In late August, Anthem announced it will no longer cover CT scans and MRI performed in hospital outpatient departments unless deemed medically necessary. To receive payments from Anthem, imaging tests are subject to preapproval to confirm they’re medically necessary*.
This policy has been in effect since July 1 in Indiana, Wisconsin, Missouri, and Kentucky, with expansion into Ohio, Colorado, Georgia, Nevada, and New York on September 1. A total of 13 states are expected to be under the policy by March 2018 (New Hampshire has been exempted from the program for the time being). The policy is intended to direct services to lower-cost freestanding imaging centers. Under the policy physicians ordering a test will be provided a list of centers eligible for patient referrals.
While this policy may come as a shock to some, in 2013, Anthem launched the Imaging Quality & Cost Program in Kentucky to provide patients with information regarding how facilities compared in terms of quality and cost. This move was intended to empower members to make informed decisions about healthcare. Anthem members who had been pre-approved for imaging were directly contacted by an Anthem outreach specialist and provided information about alternative locations with high-quality imaging providers that were lower cost.
The new policy is in line with the overall trend toward value care – high quality at lower cost. It is also in line with the newer aggressive approaches we have seen on the government payor side regarding MACRA. Anthem encouraged a lower-cost alternative for several years and now is forcing the issue. Data show that costs of care are lower in the free-standing locations, and in some states to a shocking magnitude.
According to outcry from the American College of Radiology, this policy undercuts the physician-patient relationship. The policy would punish rural and inner-city patients disproportionately, as the local hospital outpatient setting may be the only immediate access point for advanced imaging outside of the main hospital. While areas that do not have a freestanding imaging center, such as rural locations, will likely be covered under medical necessity, there is concern regarding retroactive lookback at imaging services provided in the emergency department and payment denial if the situation is determined to be not truly related to an emergency.
This policy lends itself to the overall discussion we have been having at Stroudwater about assisting clients in right-sizing their services and footprint.
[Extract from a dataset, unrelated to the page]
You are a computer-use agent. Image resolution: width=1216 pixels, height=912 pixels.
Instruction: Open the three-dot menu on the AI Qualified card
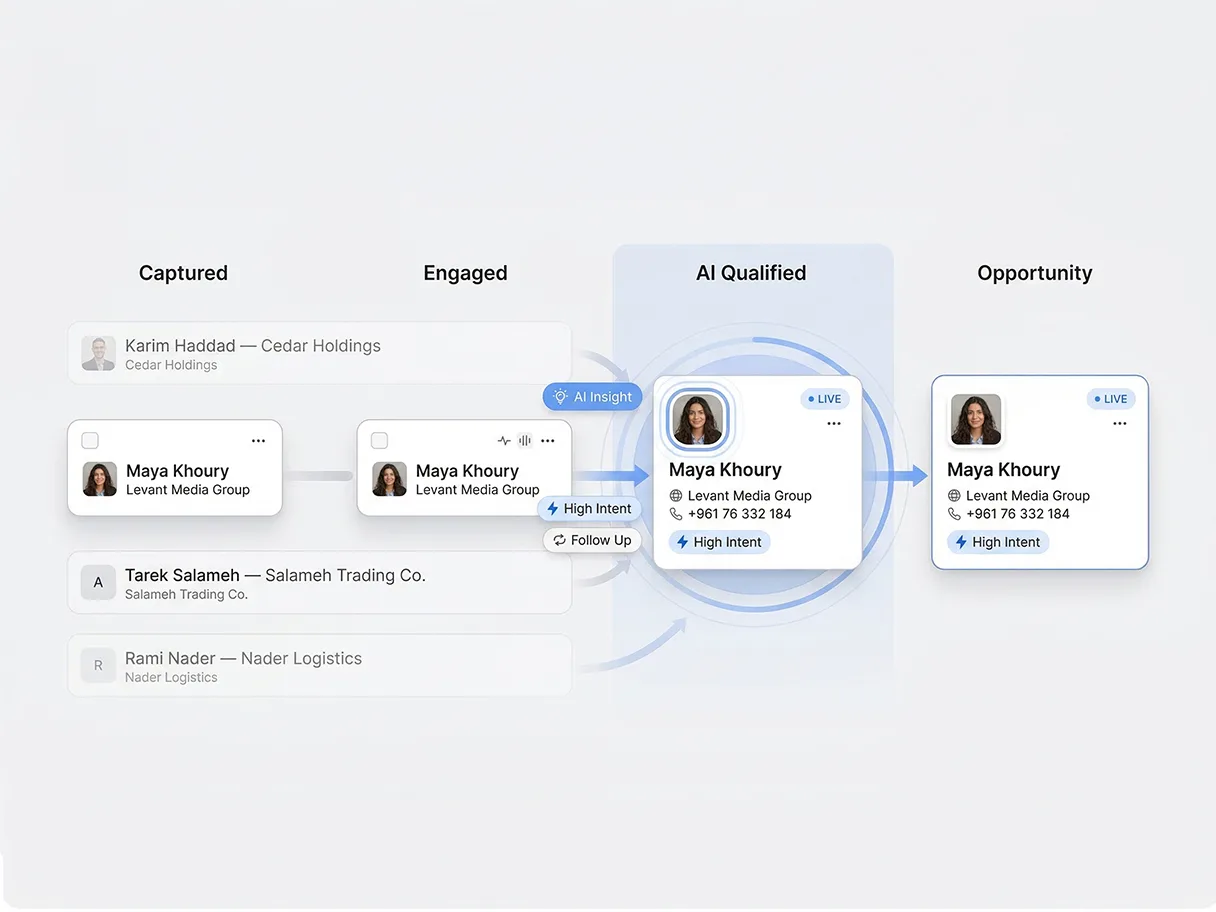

As we push hospitals to diversify their portfolios and examine their outpatient services from a cost-of-care perspective rather than enhanced HOPD reimbursement, this change in policy is at the forefront of discussions with clients in affected states.
Stroudwater provides a full-service ambulatory development plan that begins with overall strategy for a system and addresses the market needs, service complement, physician strategy and facility design necessary to execute the ambulatory development.
An advanced radiologic imaging procedure in the hospital outpatient department is considered medically necessary when any of the following are present:
The services being provided are only available in the hospital setting; or
The individual requires an obstetrical observation; or
The individual is receiving perinatology services; or
There are no other geographically accessible appropriate alternative sites for the individual to undergo the procedure, including but not limited to the following:
Moderate or deep sedation or general anesthesia is required for the procedure and a freestanding facility providing such sedation is not available; or
The equipment for the size of the individual (that is, very small or very large) is not available in a freestanding facility; or
The individual has a documented diagnosis of claustrophobia requiring open magnetic resonance imaging which is not available in a freestanding facility.
Not Medically Necessary:
All other advanced radiologic imaging procedures in the hospital outpatient department are considered not medically necessary when the above criteria are not met.